Besluit energie-etikettering energiegerelateerde producten
Artikel 4a
Geldend
Geldend vanaf 19-04-2023
- Bronpublicatie:
30-03-2023, Stb. 2023, 114 (uitgifte: 07-04-2023, kamerstukken/regelingnummer: -)
- Inwerkingtreding
19-04-2023
- Bronpublicatie inwerkingtreding:
03-04-2023, Stb. 2023, 125 (uitgifte: 18-04-2023, kamerstukken/regelingnummer: -)
- Afhankelijke geldigheid
Treedt tegelijk in werking met de Wet uitvoering markttoezichtverordening (02-11-2022, Stb. 66).

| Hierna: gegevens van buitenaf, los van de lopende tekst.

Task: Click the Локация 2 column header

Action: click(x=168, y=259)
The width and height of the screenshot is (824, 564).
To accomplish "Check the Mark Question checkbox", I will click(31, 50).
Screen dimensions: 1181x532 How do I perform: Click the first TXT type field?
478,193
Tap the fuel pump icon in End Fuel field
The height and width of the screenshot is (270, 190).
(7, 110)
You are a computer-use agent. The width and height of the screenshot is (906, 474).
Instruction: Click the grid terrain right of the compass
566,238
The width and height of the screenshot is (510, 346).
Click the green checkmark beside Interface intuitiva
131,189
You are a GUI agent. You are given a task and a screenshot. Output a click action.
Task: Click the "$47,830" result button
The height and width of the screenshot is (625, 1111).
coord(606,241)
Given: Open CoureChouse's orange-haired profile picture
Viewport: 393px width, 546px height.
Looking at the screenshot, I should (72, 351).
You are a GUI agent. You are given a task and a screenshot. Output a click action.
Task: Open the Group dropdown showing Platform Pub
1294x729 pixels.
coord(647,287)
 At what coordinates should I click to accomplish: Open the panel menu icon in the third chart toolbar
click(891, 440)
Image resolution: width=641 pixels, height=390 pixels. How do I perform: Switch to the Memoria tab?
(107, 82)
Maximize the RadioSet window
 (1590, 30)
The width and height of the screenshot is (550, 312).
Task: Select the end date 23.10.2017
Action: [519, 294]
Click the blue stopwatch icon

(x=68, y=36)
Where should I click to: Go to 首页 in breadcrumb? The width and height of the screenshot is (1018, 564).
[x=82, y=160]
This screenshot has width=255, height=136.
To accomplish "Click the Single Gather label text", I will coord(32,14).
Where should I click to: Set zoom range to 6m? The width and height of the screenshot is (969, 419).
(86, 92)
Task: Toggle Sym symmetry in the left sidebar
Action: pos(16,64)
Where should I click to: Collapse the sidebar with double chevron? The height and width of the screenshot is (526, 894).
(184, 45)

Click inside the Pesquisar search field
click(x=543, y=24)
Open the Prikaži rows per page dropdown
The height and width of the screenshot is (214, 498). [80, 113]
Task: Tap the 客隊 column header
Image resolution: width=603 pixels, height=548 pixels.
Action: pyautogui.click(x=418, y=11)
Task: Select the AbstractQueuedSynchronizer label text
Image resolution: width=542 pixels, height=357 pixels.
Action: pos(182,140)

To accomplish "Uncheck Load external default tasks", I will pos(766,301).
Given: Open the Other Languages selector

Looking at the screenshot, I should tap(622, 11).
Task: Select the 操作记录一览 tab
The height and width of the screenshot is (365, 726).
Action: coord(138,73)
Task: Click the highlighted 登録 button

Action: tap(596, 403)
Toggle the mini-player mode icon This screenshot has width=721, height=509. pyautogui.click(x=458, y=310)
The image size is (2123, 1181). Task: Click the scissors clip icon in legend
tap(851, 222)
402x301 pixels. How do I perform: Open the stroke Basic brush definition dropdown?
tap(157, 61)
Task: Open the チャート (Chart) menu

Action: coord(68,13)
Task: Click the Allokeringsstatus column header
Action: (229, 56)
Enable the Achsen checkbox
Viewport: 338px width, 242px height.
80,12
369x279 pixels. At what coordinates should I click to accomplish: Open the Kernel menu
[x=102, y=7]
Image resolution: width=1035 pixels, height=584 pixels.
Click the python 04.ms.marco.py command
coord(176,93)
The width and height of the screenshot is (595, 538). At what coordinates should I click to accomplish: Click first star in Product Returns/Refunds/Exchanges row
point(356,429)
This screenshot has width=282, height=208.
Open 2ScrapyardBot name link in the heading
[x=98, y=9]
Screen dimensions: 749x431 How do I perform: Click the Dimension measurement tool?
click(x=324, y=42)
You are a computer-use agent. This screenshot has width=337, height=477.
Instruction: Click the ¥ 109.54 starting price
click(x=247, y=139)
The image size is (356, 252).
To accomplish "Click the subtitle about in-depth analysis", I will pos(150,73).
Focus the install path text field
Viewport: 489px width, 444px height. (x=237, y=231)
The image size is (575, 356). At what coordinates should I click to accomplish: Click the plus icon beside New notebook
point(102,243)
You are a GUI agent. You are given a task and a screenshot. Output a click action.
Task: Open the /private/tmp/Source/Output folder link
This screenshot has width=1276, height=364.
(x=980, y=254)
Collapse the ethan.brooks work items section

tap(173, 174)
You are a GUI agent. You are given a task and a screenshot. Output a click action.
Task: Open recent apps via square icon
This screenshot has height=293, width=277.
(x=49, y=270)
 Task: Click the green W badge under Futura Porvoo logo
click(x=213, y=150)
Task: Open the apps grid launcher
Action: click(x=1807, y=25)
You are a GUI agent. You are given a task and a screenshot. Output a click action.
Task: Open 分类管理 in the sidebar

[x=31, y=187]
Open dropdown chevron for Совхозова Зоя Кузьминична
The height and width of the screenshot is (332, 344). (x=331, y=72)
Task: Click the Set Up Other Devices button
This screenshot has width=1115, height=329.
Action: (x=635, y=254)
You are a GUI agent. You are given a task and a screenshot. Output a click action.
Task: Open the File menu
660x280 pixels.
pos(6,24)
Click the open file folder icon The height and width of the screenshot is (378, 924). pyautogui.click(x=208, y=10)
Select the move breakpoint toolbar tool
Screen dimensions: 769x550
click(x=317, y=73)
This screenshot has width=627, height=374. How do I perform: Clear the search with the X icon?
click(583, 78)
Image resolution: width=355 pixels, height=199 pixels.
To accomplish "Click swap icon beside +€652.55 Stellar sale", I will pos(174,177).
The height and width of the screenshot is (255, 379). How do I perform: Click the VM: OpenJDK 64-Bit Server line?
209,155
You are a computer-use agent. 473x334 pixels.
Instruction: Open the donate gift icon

- Overige regelgevende instantie(s)
Ministerie van Volksgezondheid, Welzijn en Sport
- Vakgebied(en)
Energierecht / Energiebesparing
Milieurecht / Energie
1.
Ter uitvoering van verordening (EU) 2019/1020 kan Onze Minister, indien er geen andere doeltreffende middelen voorhanden zijn om een ernstig risico als bedoeld in artikel 3, onderdeel 20, van genoemde verordening, gevormd door een energiegerelateerd product weg te nemen, een zelfstandige last opleggen aan:
- a.
degene die daartoe in staat is, om inhoud te verwijderen van of de toegang te beperken tot een online interface als bedoeld in artikel 3, onderdeel 15, van genoemde verordening, of opdracht te geven tot de duidelijke weergave van een waarschuwing aan eindgebruikers wanneer die zich toegang tot de online interface verschaffen, of;
- b.
indien niet binnen de daarvoor gestelde termijn aan een last als bedoeld onder a is voldaan, een aanbieder van diensten van de informatiemaatschappij als bedoeld in artikel 3, onderdeel 14, van genoemde verordening om alle maatregelen te treffen die redelijkerwijs van hem kunnen worden gevergd om de toegang tot een online interface te beperken, onder meer door een daarvoor in aanmerking komende derde te verzoeken dergelijke maatregelen uit te voeren.
2.
Degene tot wie een zelfstandige last als bedoeld in het eerste lid is gericht, handelt overeenkomstig die last.
3.
Op grond van het eerste lid kan geen zelfstandige last worden opgelegd die leidt tot het blokkeren of filteren van internetverkeer.
4.
Voor een zelfstandige last als bedoeld in het eerste lid, is voorafgaande machtiging vereist van de rechter-commissaris. In het verzoek om afgifte van een machtiging worden de proportionaliteit en subsidiariteit van het verzoek gemotiveerd. De rechter-commissaris kan het openbaar ministerie horen alvorens te beslissen. Artikel 171 van het Wetboek van Strafvordering is van overeenkomstige toepassing.
5.
Tegen de beslissing van de rechter-commissaris, bedoeld in het vierde lid, staat voor zover het verzoek om een machtiging niet is toegewezen, voor Onze Minister binnen veertien dagen beroep open bij de rechtbank, sector strafrecht.
6.
Onze Minister maakt de machtiging van de rechter-commissaris gelijktijdig met de zelfstandige last, bedoeld in het eerste lid, bekend.
7.
Onze Minister kan een last onder dwangsom opleggen aan degene de handelt in strijd met het tweede lid.